This year over the holidays, I received a gift from the past, the way past. In 1895, the first woman cycled around the world, her name was Annie Londonderry. Annie's great-grandnephew contacted me to wish me well on my adventures and to let me know that Annie would be proud of me. Due to the fact that I am humbled beyond words literally, I asked Peter Zheutlin, Annie's great-grandnephew to share some stories about Annie. Here is what he had to say...
It was, declared one New York newspaper, “the most extraordinary journey ever undertaken by a woman.” It could have been a story about Loretta Henderson’s intrepid two-wheeled ride around the world in 2010. But the newspaper was The New York Sunday World, and the article was published in October, 1895, more than a century before Loretta Henderson’s remarkable journey.
The woman extolled by the The Sunday World became known around the globe as Annie Londonderry, a name she borrowed from the first corporate sponsor of her bicycle ride around the world, the Londonderry Lithia Spring Water Company of Nashua, N.H.
She was reportedly set in motion by a novel, high-stakes wager that required Miss Londonderry not only to circle the earth by bicycle in 15 months, but to earn $5,000 en route, as well. This was no mere test of a woman’s physical endurance and mental fortitude; it was a test of a woman’s ability to fend for herself in the world.
Traveling with only a change of clothes and a pearl-handled revolver, Miss Londonderry earned her way, in part, by turning her bicycle and her body into a mobile billboard, carrying advertising banners and ribbons through the streets of cities around the world. Thus adorned, and riding a men’s bicycle and a man’s riding suit, Annie turned every Victorian expectation of female propriety on its ear.
At first blush, it would be hard to imagine a more unlikely candidate for a ‘round the world bicycle trip than Annie Londonderry. Annie Londonderry was, in fact, Annie Cohen Kopchovsky, a Jewish, working mother who pedaled out of Boston leaving her husband and three small children behind. Physically unprepossessing -- about 5 feet 3 inches tall and a little over 100 pounds – she had never ridden a bicycle in her life.

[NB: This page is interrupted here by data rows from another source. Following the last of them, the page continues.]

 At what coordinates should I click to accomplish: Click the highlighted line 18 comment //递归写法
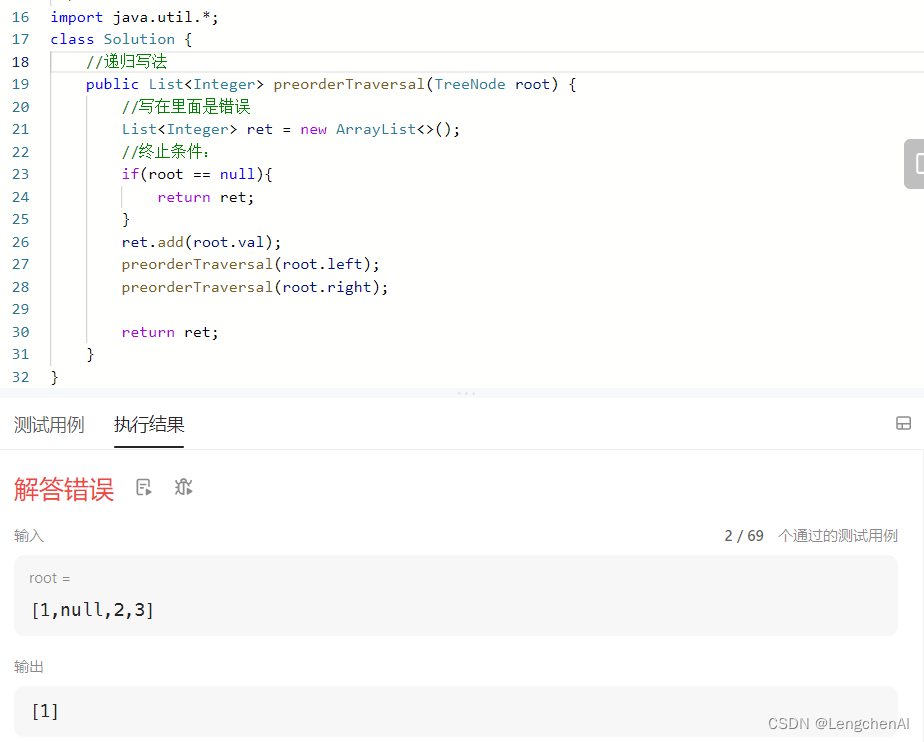pyautogui.click(x=128, y=61)
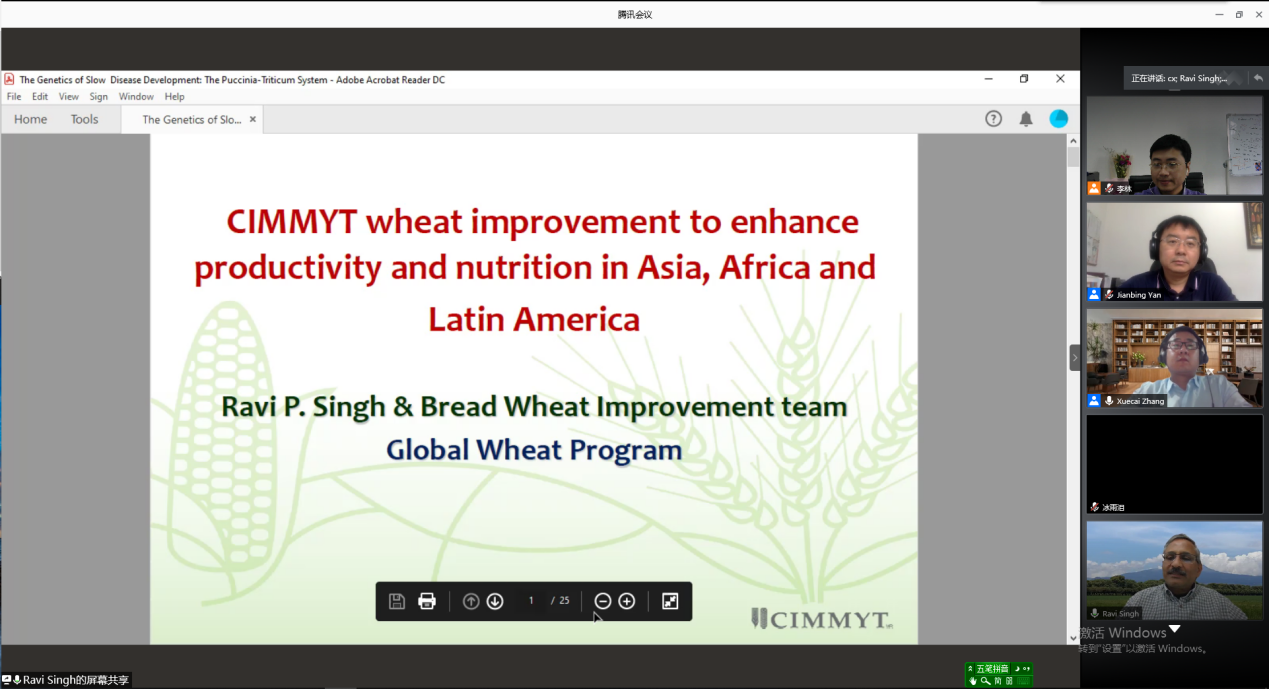Open the File menu

tap(14, 97)
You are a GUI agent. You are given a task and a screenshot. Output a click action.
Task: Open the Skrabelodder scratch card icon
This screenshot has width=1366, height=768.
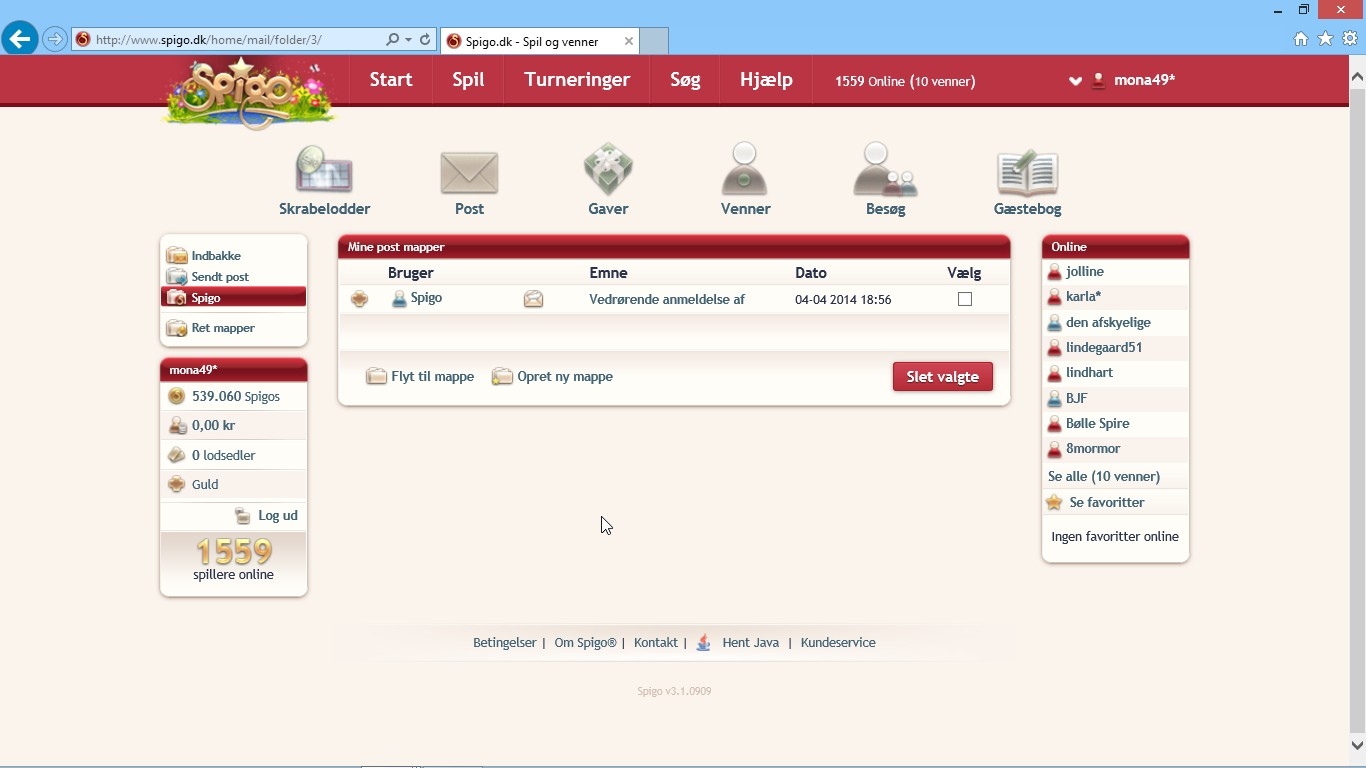pos(324,170)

But Annie proved to be remarkably well equipped for the journey. She was resourceful, cunning, and willful, a master of public relations, a consummate self-promoter, and a skillful creator of her own myth. Indeed, as Annie Cohen Kopchovsky reinvented herself as a new woman – the daring globetrotter and adventurer, Mlle. Londonderry – she turned herself from a working class mother from the tenements of Boston into one of the most celebrated women of the gay ‘90s.
Annie’s fame grew, in part, because her journey took place at the intersection of two of the most powerful social phenomena of the 1890s: the women’s movement for social equality and the bicycle craze. Annie’s genius was to seize on these two social forces in her pursuit of fame and fortune. As Susan B. Anthony said in 1896, the year after Annie’s journey was complete, “bicycling has done more to emancipate women than anything else in the world.”